_About this task_
Beginning with the line where "Instruction: Expand Microsoft" appears, repeat every remaining line of the entries exactly, the last line included.

_Supplied data_
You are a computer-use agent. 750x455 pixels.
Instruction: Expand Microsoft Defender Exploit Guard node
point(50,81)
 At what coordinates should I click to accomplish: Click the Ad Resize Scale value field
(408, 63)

_Response to this task_
Instruction: Expand Microsoft Defender Exploit Guard node
point(50,81)
 At what coordinates should I click to accomplish: Click the Ad Resize Scale value field
(408, 63)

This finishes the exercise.